The team also observed far more errors with the line of separation rather than the physical barrier of a bench, Schuft says something she fully expected. She relates performing a biosecure entry to “choreographing a dance.”
“What I'm physically capable of is going to be very different than what a 24-year-old new veterinarian can probably physically do compared to the 72-year-old farmer who's still hard at it,” Schuft says. “And part of that personal choreography for being able to properly enter and exit a biosecure entry is making sure your feet are where they need to be at the appropriate times.”
A notable observation was several participants needed some sort of form of support when removing shoes and putting on shoes. In fact, 77% of all entries and exits put their hand on the wall at some point to slip their feet out of their footwear, whether it was their street footwear or their barn specific footwear.
“So that tells you a lot, have something in your entries and exits clean and dirty that people can use to support that,” Schuft says. “And that also needs to be cleaned as part of your protocol in those spaces.”
As for positive biosecurity protocols, every participant signed the visitor's logbook and did something with their phones. In fact, more than half left their phone in the entryway or didn't bring it in the barn with them. 32% of them didn't even bring their phone into the entry or barn and left it on the registration table. Thirty-five percent of the participants left their phone in the biosecure entry where an additional 15% of them put it in a Ziploc bag and left it in the entry, and 18% of the participants did put it in a Ziploc bag, but then carried it with them on their person. Also 100% of footwear was removed and no footwear crossed the bench or the line of separation.

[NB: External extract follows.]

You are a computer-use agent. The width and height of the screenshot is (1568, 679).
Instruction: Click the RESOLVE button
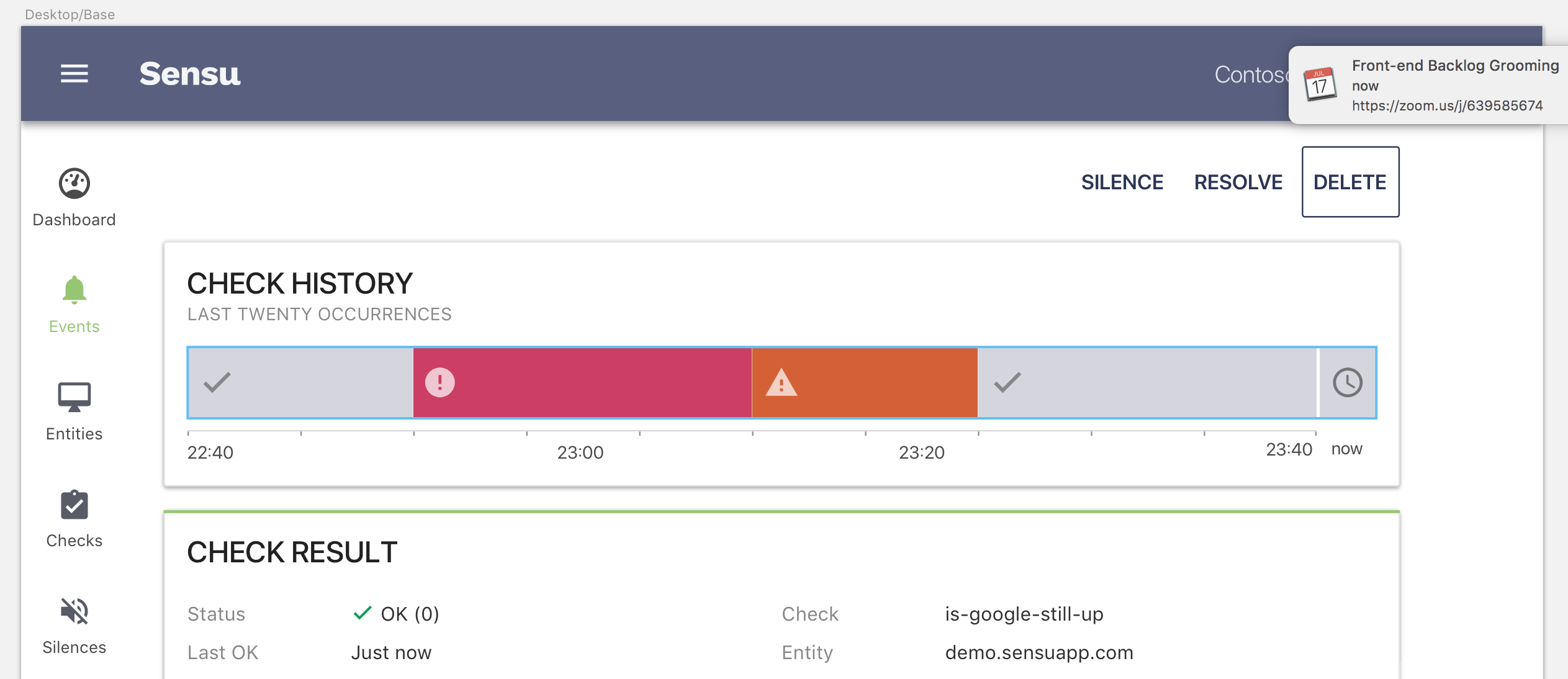(1238, 182)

As for time of entry and exit, those that had more experience with biosecurity on farms took less time than those who were first introduced to the project. Schuft says this quantifies the fact that the first time a new worker, veterinarian or service provider visits a farm premise, it will take them longer to go through biosecure protocols expected.
She also notes the results show that the number of steps required in a biosecure protocol and the length of time between visits are more effective predictors of biosecure entry and exit errors than the method used to teach the protocols. However, the team recognizes that each participant has a different learning style, and that should be considered when training on site.
“And compliance changes over time,” Schuft says. “We know compliance is our challenge. Make sure you're constantly training, you're constantly reminding, you're auditing, you're training.”
Schuft recently presented this research and more during the Allen D. Leman Swine Conference in St. Paul.